September 3, 2007
Success Tips to Project Managers
There are numerous ways to fail as a project manager. Many Project Managers just live with their job as project manager and don’t actually manage the projects. Many Project Managers simply don’t get time to get updated with latest technology tools and best practices. Let’s take a look at some of the ways in particular that project managers can succeed.
Use project management tools effectively
There are hundreds of project managing tools available today. Project management tools today can be of such enormous aid that they can mean the difference between a project succeeding or failing. Just to name a few for enterprise project management to personal project management- Microsoft Project, QualBridge Enterprise Project Manager, eProject, Wrike, Primavera, ProExecute, BaseCamp, OpenProj (Free and Open Source) and dotproject (.NET based free and 0pen source) are some of the very successful project management software tools.
Manage your time well
Speaking of time, first of all you personally should be organized and achieve the desired outcome on time and on budget, then your project team will follow you. Be an example.
Conduct meetings effectively
Meetings are necessary in completing projects - project planning meeting, stakeholder meetings, project team meeting, weekly briefing, daily scrum and so on. Focus on the agenda, prioritize the discussions and focus on output. You should become an effective meeting manager also to become a successful project manager.
Maintain a sense of humor
Activities in a project may go wrong. But you have to maintain a sense of humor so that you don’t do damage to your health, to your team, to your organization, and to the project itself. Sometimes, not always, the best response to a breakdown is to simply let out a good laugh. Take a walk, stretch, revitalize yourself, and then come back and figure out what you are going to do next. Identify your best time to solve critical problems. My brains work well in the early morning, what about you?
Give and receive criticism
Team is very delicate to deal. Giving effective criticism to team is not so easy. There is a greater chance to break a thin line of patience and your team members may get upset. So learning the emotions of each of the team members is very important. Similarly, the ability to receive criticism is crucial for project managers.

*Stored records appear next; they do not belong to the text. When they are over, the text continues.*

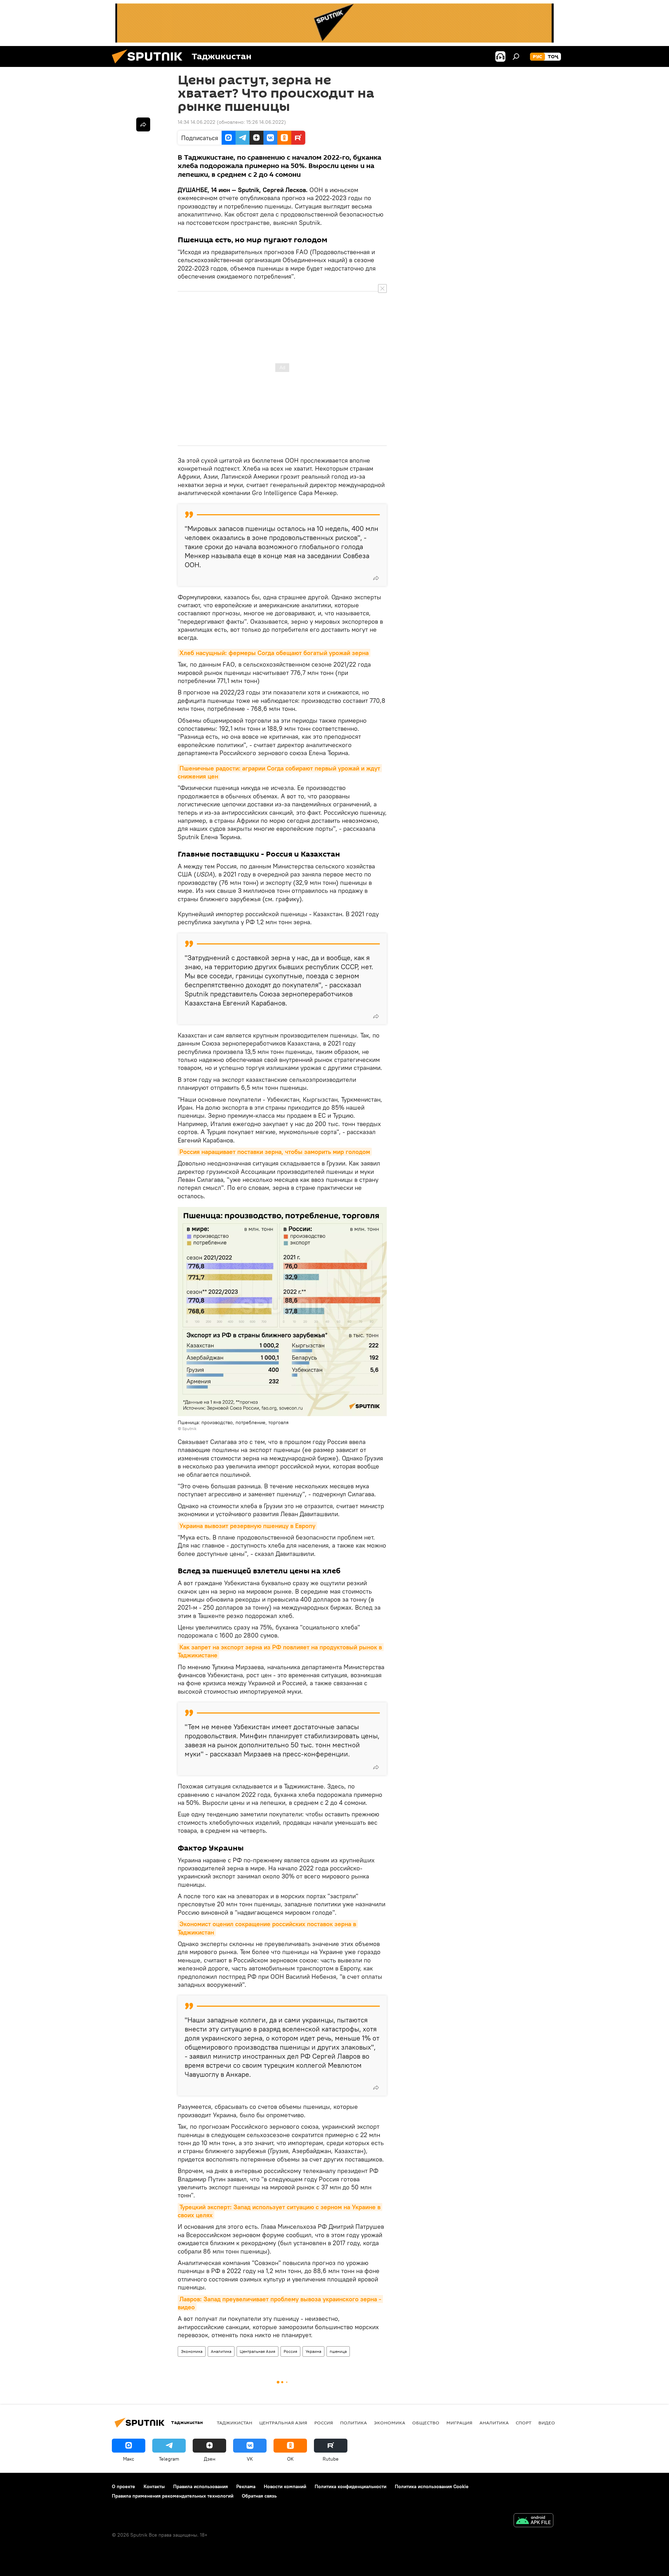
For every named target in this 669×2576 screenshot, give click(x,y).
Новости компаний (285, 2486)
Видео (546, 2422)
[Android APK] (533, 2521)
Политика (353, 2422)
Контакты (154, 2486)
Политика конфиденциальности (350, 2486)
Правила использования (200, 2486)
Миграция (459, 2422)
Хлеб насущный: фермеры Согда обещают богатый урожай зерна (274, 653)
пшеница (338, 2351)
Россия (290, 2351)
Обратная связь (259, 2496)
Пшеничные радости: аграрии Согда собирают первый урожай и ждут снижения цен (280, 772)
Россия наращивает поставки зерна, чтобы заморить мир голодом (274, 1152)
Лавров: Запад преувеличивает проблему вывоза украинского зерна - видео (280, 2303)
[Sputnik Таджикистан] (150, 65)
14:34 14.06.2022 (196, 122)
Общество (425, 2422)
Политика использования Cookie (432, 2486)
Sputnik (189, 1428)
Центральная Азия (257, 2351)
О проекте (123, 2486)
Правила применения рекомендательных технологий (172, 2496)
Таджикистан (234, 2422)
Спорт (523, 2422)
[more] (376, 578)
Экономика (191, 2351)
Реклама (245, 2486)
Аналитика (221, 2351)
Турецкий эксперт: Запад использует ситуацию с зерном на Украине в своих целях (280, 2211)
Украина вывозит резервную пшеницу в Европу (247, 1526)
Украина (313, 2351)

Improve decision-making skills
Decision-making is a skill that can be learned and improved. Since you can make decisions on time, you are chosen as project manager. You should be quick to give decisions and the decisions should be right, because your team members look to you
for some approvals, choices from many options and prioritize activities.
Be adaptive
You may not know everything. Team members, other project managers, and those who authorize the project to begin with can provide valuable input, including new directions and new procedures. Accept any good suggestions if adaptable with project time, budget and resources.
Trust yourself
There may arise the moments during project execution, when Project Managers lose their hope and confidence. It it continues longer, that surely make project fail. Trusting yourself and also team members is a vital component to effective project management.
If you enjoyed reading my posts, then please Click Here to Subscribe to my RSS feed.


[…] Success Tips to Project Managers » This Summary is from an article posted at Rajesh Shakya - Helping Technopreneurs to Excel and Lead […]
Thanks for wonderful tips.
Rajesh, thanks for useful tips! I guess all of them are important, but for me a project always starts with the right tool. There are lots of PM tools, you mentioned some of them. In my case it’s Wrike. A proper tool will help you with all the other components, such as meetings, time management and being adaptive. I practice GTD in Wrike, it makes me a lot more productive.
The only this any tool won’t help you with is maintaining your sense of humor, I guess
@Webee
Thank you.
@Debora
Thank you for your comments. I have added Wrike in my PM tools list.
Rajesh
An interesting “catch all” kind of post. I find that each of the subjects you mentioned seems to be worthy of a book.
I have found that the primary problem with most project management tools is that they require a single number for an effort estimate. That coupled with the tendency of these single-point guesses to be treated as promises pretty much make a person want to give up on estimating the effort and using tools altogether.
However I’ve found that if you always give estimates in ranges (e.g. 4-6 person weeks, 1-3 days, 6-9 staff months, etc) it is quite clear that it is an estimate, not a prediction. Giving a range opens up the discussion of what could happen (risks) that would push the effort towards the worst case end of the estimate or bring it in towards the best case end. But there are few (if any) tools that support this well.
Another nice thing about ranged estimates is that when you are asked to estimate something with poorly defined requirements you should give wide ranges to communicate the uncertainty. Well defined, believable requirements get estimates like 5-7 weeks whereas poorly defined, nebulous requirements get estimates like 4-20 weeks.
As a project manager there’s pretty much no way to get around gathering estimates. Your business needs some idea of the investment required to complete a project in order to make trade-offs. Also folks in other departments (e.g. marketing, operations, manufacturing,…) need some idea of when they are likely to take delivery of the project. A team that can accurately (not precisely) estimate these things gives their company a real competitive advantage.
Of course as your post points out, there is a lot more to project management that just the tools.
You mention that dotProject is .NET based. It isn’t. It is web-based written in PHP. The reason many people think it is .NET based is because at the time we set up the domain, only dotproject.net was available.
Hi Adam,
Thank you for the correction about dotproject.net development platform.